Inoltre, se i discepoli mentirono sulla risurrezione di Gesù, è difficile credere che durante i periodi di grave persecuzione avrebbero dimostrato genuina convinzione che Gesù fosse risorto, alla presenza di altri cristiani e dei loro persecutori, senza far emergere la beffa. Come osserva Pascal:

« L'ipotesi degli apostoli che ingannano è davvero assurda. Seguiamola fino in fondo, immaginiamo questi dodici uomini riuniti dopo la morte di Gesù Cristo per tessere il complotto della sua resurrezione. Con ciò si oppongono a tutti i poteri. Il cuore degli uomini è strettamente incline alla leggerezza, alla mutevolezza, alle promesse, alla ricchezza. Per poco che uno di loro avesse tradito, attratto da tutte queste cose, e inoltre sotto la minaccia della prigione, delle torture e della morte, essi erano perduti. Lo si pensi fino in fondo. »
(Pensées, 292)
================
**CONSEGNA SCRITTA**.
Per favore, ripeti alla lettera il passo del testo di lettura che si apre con le parole «Inoltre, se i» e si chiude con «(Pensées, 292)».

**MATERIALE FORNITO**.
================
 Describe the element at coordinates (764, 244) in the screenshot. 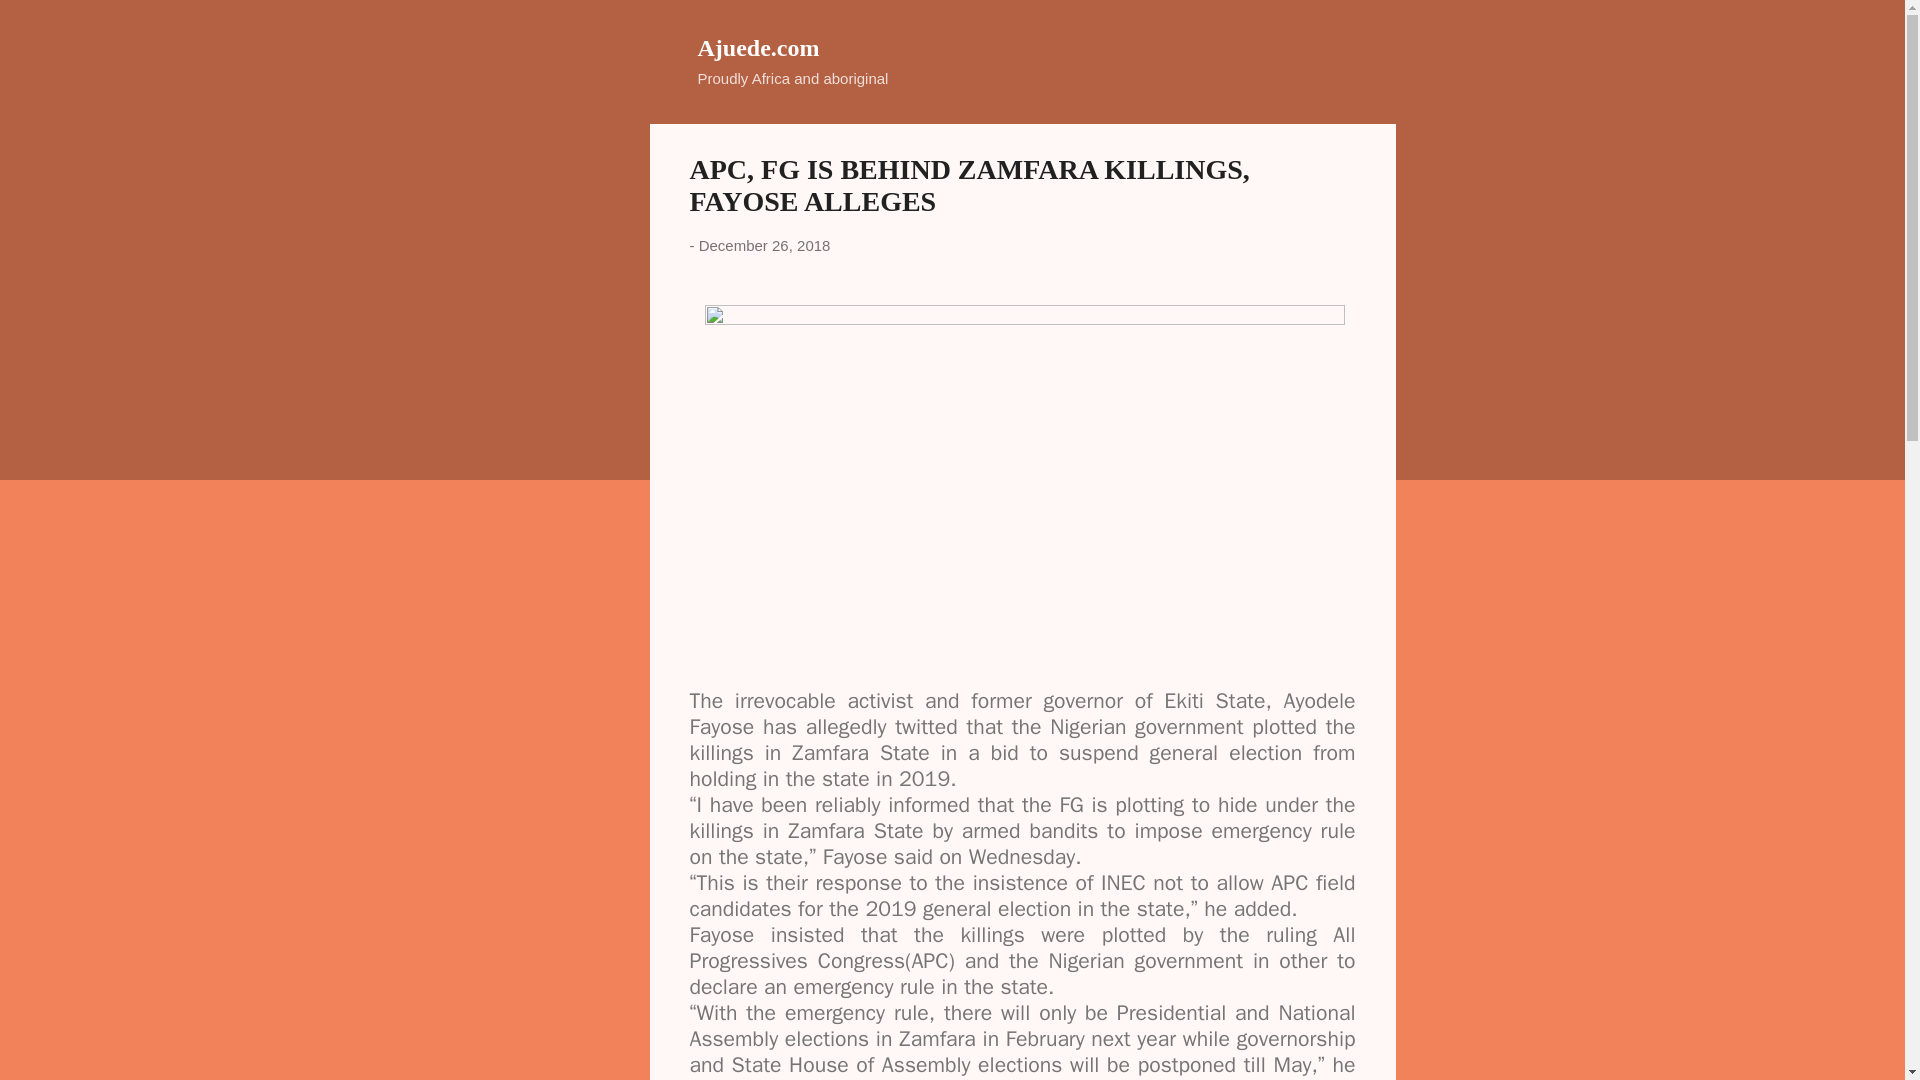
================
**RISPOSTA**.
Inoltre, se i discepoli mentirono sulla risurrezione di Gesù, è difficile credere che durante i periodi di grave persecuzione avrebbero dimostrato genuina convinzione che Gesù fosse risorto, alla presenza di altri cristiani e dei loro persecutori, senza far emergere la beffa. Come osserva Pascal:

« L'ipotesi degli apostoli che ingannano è davvero assurda. Seguiamola fino in fondo, immaginiamo questi dodici uomini riuniti dopo la morte di Gesù Cristo per tessere il complotto della sua resurrezione. Con ciò si oppongono a tutti i poteri. Il cuore degli uomini è strettamente incline alla leggerezza, alla mutevolezza, alle promesse, alla ricchezza. Per poco che uno di loro avesse tradito, attratto da tutte queste cose, e inoltre sotto la minaccia della prigione, delle torture e della morte, essi erano perduti. Lo si pensi fino in fondo. »
(Pensées, 292)